Qualitative Urban Analysis: An International Perspective

ISBN: 978-0-7623-1368-6, eISBN: 978-1-84950-563-5

Publication date: 18 February 2008

Abstract

In 1995, the United Nations Development Program (UNDP) launched the quantitative Gender Empowerment Measure (GEM) in its Human Development Report (1999). The GEM has been a feature of this report ever since. In 2004/05, a group of researchers from Edith Cowan University (Perth, Australia) intended to rely on the GEM to study the experiences of factory women in two of Sri Lanka's Export Processing Zones (EPZs). The experience of this team – at the heart of this chapter – is that the quantitative measures of the GEM, particularly the specific ways in which it causes researchers to conceptualise gender and empowerment, are not adequate to understand the nuanced and complex processes of women's experiences in regards to empowerment. The team's experience caused it to question the relevance and utility of the GEM, and in turn, its sole reliance on a quantitative methodology. As a result, the researchers from Edith Cowan changed their original methodological approach and adopted a stronger qualitative emphasis. In turn, this provided a far more realistic insight into the concepts of gender and empowerment, and indeed the lived experiences of the women it sought to represent.

_PROVIDED MATERIAL_:
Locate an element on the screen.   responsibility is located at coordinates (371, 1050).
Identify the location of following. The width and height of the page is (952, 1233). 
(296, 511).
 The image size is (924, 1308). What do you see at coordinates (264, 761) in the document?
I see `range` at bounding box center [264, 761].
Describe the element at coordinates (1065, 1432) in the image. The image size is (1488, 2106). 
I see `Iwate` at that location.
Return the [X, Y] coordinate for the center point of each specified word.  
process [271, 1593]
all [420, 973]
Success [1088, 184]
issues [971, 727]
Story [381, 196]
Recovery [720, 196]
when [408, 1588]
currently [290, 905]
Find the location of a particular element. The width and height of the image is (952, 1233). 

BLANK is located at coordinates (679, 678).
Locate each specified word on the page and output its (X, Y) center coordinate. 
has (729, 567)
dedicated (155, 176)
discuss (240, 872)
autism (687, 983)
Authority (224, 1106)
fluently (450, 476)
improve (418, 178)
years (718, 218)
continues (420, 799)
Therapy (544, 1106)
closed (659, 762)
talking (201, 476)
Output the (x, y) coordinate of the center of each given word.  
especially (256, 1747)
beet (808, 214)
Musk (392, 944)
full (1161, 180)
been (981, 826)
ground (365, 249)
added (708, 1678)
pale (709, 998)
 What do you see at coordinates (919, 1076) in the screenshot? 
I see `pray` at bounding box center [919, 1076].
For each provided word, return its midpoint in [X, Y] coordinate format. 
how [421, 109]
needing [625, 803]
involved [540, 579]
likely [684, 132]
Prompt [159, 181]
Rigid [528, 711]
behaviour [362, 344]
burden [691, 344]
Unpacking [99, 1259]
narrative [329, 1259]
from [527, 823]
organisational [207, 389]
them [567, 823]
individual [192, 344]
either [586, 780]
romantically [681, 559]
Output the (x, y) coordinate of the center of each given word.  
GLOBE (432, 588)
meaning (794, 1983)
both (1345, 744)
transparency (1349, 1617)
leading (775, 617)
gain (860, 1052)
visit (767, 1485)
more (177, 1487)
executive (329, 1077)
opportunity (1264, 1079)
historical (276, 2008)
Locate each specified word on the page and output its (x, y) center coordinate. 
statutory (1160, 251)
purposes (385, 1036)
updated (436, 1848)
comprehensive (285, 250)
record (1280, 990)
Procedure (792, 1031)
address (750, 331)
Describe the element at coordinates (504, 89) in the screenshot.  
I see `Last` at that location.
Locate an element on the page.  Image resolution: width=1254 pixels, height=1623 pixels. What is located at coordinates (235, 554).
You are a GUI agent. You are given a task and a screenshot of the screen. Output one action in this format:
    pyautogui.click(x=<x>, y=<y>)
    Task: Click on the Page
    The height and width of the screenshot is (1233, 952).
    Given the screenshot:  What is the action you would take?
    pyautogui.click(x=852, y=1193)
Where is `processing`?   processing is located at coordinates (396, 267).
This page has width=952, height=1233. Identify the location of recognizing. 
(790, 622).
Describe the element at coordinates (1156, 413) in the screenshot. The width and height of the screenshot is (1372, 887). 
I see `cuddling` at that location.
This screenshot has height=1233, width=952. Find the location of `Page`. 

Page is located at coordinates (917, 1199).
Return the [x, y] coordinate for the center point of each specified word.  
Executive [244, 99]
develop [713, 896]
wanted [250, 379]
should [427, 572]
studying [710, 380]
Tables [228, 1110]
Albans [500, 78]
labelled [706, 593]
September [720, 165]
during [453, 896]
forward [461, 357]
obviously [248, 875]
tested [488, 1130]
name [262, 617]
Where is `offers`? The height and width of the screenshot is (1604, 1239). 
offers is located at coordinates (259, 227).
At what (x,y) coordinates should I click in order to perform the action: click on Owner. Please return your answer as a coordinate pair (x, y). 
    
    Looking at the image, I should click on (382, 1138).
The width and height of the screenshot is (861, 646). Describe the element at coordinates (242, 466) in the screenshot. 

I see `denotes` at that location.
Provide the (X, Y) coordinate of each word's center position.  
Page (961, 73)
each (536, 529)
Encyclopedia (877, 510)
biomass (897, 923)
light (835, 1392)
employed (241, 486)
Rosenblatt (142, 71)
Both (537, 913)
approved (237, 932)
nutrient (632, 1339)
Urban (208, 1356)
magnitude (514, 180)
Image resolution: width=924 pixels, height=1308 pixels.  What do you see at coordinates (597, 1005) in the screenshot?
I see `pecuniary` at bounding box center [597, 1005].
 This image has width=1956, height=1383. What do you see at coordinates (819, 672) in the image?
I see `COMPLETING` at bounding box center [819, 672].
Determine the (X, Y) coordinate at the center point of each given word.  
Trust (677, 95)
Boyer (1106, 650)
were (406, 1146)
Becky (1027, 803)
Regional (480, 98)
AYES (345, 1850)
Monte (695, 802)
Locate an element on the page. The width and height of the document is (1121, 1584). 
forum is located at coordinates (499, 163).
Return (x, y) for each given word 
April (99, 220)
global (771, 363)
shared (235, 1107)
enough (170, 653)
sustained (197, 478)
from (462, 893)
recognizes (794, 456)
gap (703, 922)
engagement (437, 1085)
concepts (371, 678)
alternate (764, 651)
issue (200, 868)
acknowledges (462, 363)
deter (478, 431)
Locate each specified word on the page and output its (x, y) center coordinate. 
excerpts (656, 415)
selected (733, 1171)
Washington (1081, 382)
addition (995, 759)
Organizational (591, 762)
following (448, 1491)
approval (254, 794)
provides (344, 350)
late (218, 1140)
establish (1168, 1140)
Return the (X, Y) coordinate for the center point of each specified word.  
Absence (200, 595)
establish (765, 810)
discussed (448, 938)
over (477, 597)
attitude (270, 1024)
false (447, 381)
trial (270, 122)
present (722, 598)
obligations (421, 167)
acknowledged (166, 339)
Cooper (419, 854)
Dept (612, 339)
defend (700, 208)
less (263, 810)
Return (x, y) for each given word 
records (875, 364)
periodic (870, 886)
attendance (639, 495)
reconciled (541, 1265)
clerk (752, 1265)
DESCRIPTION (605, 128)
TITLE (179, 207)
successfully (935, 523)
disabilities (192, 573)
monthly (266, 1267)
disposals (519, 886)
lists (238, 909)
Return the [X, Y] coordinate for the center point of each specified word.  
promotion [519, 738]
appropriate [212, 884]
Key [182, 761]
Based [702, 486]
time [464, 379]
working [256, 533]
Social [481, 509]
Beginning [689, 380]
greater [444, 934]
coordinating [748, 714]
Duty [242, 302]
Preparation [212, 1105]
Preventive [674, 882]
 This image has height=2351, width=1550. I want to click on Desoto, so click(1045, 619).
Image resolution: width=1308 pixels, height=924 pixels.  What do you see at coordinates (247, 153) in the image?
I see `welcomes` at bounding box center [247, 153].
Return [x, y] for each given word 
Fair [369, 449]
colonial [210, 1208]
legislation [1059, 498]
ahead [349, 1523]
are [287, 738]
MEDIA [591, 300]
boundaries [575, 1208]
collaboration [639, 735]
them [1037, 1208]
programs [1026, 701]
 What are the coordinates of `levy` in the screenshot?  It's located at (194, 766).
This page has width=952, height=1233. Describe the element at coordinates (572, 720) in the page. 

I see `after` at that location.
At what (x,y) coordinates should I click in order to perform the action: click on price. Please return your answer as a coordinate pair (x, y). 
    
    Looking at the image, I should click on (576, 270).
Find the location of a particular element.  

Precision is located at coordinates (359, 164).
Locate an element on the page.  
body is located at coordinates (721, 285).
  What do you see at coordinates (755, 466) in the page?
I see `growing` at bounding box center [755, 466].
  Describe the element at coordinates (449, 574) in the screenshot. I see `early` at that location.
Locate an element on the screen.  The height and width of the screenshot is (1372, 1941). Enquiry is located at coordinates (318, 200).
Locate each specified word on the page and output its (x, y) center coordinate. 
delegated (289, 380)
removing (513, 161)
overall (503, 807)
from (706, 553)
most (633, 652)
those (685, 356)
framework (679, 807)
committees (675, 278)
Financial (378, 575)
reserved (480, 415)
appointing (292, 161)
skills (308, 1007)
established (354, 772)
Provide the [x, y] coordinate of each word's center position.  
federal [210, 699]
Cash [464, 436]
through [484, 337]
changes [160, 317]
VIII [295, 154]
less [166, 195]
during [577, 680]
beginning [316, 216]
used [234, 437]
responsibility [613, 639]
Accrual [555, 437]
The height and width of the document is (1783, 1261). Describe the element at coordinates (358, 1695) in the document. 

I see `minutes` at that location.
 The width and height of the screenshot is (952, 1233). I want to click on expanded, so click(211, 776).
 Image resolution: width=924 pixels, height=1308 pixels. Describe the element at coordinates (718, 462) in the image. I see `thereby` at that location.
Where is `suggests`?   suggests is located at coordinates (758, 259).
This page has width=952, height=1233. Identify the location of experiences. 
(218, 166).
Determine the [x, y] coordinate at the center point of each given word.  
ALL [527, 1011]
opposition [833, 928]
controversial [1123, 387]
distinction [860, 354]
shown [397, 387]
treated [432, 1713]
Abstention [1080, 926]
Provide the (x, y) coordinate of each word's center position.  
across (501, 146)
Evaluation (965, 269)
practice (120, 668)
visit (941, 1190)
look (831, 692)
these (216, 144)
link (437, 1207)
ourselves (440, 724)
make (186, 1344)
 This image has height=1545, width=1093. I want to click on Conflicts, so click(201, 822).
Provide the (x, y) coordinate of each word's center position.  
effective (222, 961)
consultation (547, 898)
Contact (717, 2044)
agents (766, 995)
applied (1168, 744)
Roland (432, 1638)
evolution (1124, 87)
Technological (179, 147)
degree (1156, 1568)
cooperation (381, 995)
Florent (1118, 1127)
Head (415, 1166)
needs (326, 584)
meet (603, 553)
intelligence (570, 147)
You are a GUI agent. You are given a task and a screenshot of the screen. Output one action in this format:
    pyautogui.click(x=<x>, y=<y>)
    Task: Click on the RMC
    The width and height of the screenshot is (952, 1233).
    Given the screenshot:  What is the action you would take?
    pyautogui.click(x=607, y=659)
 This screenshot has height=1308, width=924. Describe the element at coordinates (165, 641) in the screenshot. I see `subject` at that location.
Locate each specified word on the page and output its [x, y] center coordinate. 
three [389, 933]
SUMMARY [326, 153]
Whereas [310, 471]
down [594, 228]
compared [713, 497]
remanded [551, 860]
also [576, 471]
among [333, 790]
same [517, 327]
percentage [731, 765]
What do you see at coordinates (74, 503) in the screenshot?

_PROBLEMS TO WORK ON_:
[A] According to the abstract, where did the Edith Cowan University researchers intend to study the experiences of factory women?
[B] Convert the lines of the listing into a numbered list, starting at the line containing "establish (765, 810)" and continuing up to and including the line containing "greater [444, 934]".

_FULL SOLUTIONS_:
[A] In two of Sri Lanka's Export Processing Zones (EPZs).

[B]
1. establish (765, 810)
2. discussed (448, 938)
3. over (477, 597)
4. attitude (270, 1024)
5. false (447, 381)
6. trial (270, 122)
7. present (722, 598)
8. obligations (421, 167)
9. acknowledged (166, 339)
10. Cooper (419, 854)
11. Dept (612, 339)
12. defend (700, 208)
13. less (263, 810)
14. Return (x, y) for each given word 
15. records (875, 364)
16. periodic (870, 886)
17. attendance (639, 495)
18. reconciled (541, 1265)
19. clerk (752, 1265)
20. DESCRIPTION (605, 128)
21. TITLE (179, 207)
22. successfully (935, 523)
23. disabilities (192, 573)
24. monthly (266, 1267)
25. disposals (519, 886)
26. lists (238, 909)
27. Return the [X, Y] coordinate for the center point of each specified word.  
28. promotion [519, 738]
29. appropriate [212, 884]
30. Key [182, 761]
31. Based [702, 486]
32. time [464, 379]
33. working [256, 533]
34. Social [481, 509]
35. Beginning [689, 380]
36. greater [444, 934]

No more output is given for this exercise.